Well the positive side of it is that I know we should be able to sign off the system next week after these issues are resolved. The bad part was to the user I took 2 weeks to get round to this because firstly, the vendors were supposed to be closing all the issues, and secondly, because I was away from work due to yaya's teacher's day school holiday, yaya's HFMD, 1-day course, my own body hibernating, my more ferocious users hunting me down immediately on my return, and of course the 10 chess boards that I rotate playing everyday. Another vendor I met today thought that I only have 1 project with them. Isn't that what every user thinks too? that they have tonnes of work whereas we are idling somewhere escaping from all the work. haha.

The trick is similar to multiplexing, getting the right sampling frequency of the user, and always appearing at a particular frequency to make them feel that you are full time with them, and always there for them, when you are not. And like in networks, you need to have a range of bosses/users/vendors with differet frequencies, so that you don't miss any packet. If they have the same frequency, then we need to double the sampling frequency. Ok digressed too much, the multiplexing bit was just a friday crazy bit, cant really be applied at work, there is no trick. Just pure brain juice being used to play 10 boards of chess concurrently. It helps if your opponent is 10 times slower than you are.

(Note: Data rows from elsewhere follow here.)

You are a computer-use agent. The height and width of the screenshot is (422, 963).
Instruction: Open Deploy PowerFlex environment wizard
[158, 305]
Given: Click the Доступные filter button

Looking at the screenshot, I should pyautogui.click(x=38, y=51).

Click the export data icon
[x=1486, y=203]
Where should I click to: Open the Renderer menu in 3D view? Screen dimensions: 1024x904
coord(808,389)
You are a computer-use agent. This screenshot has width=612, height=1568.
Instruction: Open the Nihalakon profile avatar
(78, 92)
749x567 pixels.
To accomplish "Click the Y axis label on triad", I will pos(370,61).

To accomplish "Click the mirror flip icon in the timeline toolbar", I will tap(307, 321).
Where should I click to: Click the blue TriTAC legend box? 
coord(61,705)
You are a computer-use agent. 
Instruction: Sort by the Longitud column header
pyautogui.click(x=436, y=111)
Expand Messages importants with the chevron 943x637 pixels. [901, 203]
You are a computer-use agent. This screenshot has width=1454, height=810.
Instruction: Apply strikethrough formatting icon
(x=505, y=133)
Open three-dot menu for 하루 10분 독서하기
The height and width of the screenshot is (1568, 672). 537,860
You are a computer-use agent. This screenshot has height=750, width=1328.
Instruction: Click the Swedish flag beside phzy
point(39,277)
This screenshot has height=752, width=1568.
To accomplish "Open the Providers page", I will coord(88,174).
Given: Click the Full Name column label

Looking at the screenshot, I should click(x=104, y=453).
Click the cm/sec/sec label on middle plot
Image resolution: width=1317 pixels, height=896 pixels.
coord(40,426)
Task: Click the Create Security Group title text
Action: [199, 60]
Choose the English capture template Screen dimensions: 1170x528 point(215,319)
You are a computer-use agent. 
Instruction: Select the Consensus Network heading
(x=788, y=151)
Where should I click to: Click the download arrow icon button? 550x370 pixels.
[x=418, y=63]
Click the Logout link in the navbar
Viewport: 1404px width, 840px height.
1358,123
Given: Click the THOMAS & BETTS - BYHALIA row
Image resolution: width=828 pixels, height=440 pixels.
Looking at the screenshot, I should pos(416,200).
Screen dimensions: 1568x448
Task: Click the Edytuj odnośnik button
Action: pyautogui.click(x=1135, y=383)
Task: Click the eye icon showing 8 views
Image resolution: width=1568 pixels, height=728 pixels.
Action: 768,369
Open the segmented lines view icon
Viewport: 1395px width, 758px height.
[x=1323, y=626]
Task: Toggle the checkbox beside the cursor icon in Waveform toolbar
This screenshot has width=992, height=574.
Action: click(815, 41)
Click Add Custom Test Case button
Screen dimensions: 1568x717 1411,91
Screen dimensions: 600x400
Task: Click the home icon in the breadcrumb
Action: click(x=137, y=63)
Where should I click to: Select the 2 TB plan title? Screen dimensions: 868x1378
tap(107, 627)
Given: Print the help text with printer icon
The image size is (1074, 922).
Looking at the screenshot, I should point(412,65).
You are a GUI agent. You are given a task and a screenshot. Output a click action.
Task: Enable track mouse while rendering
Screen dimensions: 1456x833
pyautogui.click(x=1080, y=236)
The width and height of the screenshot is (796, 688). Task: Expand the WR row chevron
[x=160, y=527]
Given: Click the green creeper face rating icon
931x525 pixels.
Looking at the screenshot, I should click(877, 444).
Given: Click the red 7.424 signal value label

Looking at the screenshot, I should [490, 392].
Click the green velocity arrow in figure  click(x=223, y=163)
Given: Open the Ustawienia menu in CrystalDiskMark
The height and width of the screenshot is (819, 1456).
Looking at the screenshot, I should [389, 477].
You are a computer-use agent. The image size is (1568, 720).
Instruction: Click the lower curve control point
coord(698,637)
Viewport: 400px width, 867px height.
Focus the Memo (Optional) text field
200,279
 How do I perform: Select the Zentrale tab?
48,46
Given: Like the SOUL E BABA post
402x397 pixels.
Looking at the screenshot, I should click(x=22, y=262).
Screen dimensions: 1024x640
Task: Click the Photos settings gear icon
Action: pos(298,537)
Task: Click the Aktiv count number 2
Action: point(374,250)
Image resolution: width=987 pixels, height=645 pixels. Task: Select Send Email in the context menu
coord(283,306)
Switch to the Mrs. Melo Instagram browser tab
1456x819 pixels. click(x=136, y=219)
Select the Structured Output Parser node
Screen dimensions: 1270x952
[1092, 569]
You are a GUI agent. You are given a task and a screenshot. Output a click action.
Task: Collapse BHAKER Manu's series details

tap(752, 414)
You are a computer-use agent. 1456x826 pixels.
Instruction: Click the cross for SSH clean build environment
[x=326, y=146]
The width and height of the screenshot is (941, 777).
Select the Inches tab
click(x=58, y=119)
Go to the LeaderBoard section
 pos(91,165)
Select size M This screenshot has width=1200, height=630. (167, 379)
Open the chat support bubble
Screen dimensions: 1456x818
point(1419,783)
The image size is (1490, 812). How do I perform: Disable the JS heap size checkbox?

Saturday, September 1, 2012

manual work rocks

This happened yesterday, a friday. My colleague asked me to attend her migration meeting at 4 pm but I told her I wasn't free. My phone rang at 5 pm, she asked me to go her meeting because there is an issue. So I went and it was over in 10 min.

Me: what is the issue?
Vendor 1: our migration service request only covers exporting of data to DVD but not importing.
Me: why not import?
Vendor 1: because there is no way to import a data table with attachments.
Me: so how is it supposed to be done?
Vendor 1: you will need to import the spreadsheet first, then manually attach the documents back one by one. It is not in our migration scope to do it. Users are also not going to do it.
Me: and why must I be the one doing it?
Vendor 1: that's the issue now.
Me: do you have any unique identifier to link the data row and attachments?
Vendor 1: no, you need to look at the title.
Me: how is the folder structure going to be like in the DVD?
Vendor 1: just 1, 2, 3, 4, 5, ...
Me: how do you get those numbers?
Vendor 1: we drag out one folder at a time, manually, the numbers are system generated.
Me: if the system has the number, can you export it out to the spreadsheet?
Vendor 1: yes.
Me: if you have the number, then you can create a link to folder containing these files. We just upload all these numbered folders into a folder.
Vendor 2 (vendor 1's boss): oh...
Me: do you understand?
Vendor 1: we can't link to the folder.
Me: we manually pre-fix the URL to the root attachments folder to those unique numbers.
Vendor 2 explained to vendor 1 because he couldn't understand. At this point, the users already understood.
Users: we will use this method.
Vendor 1: we will just give you the spreadsheet and DVD and there will be no links to the attachments.
Me: nevermind, I will show you how do it when the time comes.

He must be still lost, but I think his boss should be able to explain to him. I really don't how they survive as vendors to be recommending manual work. Actually I don't really have any business in this, but that's how my work is.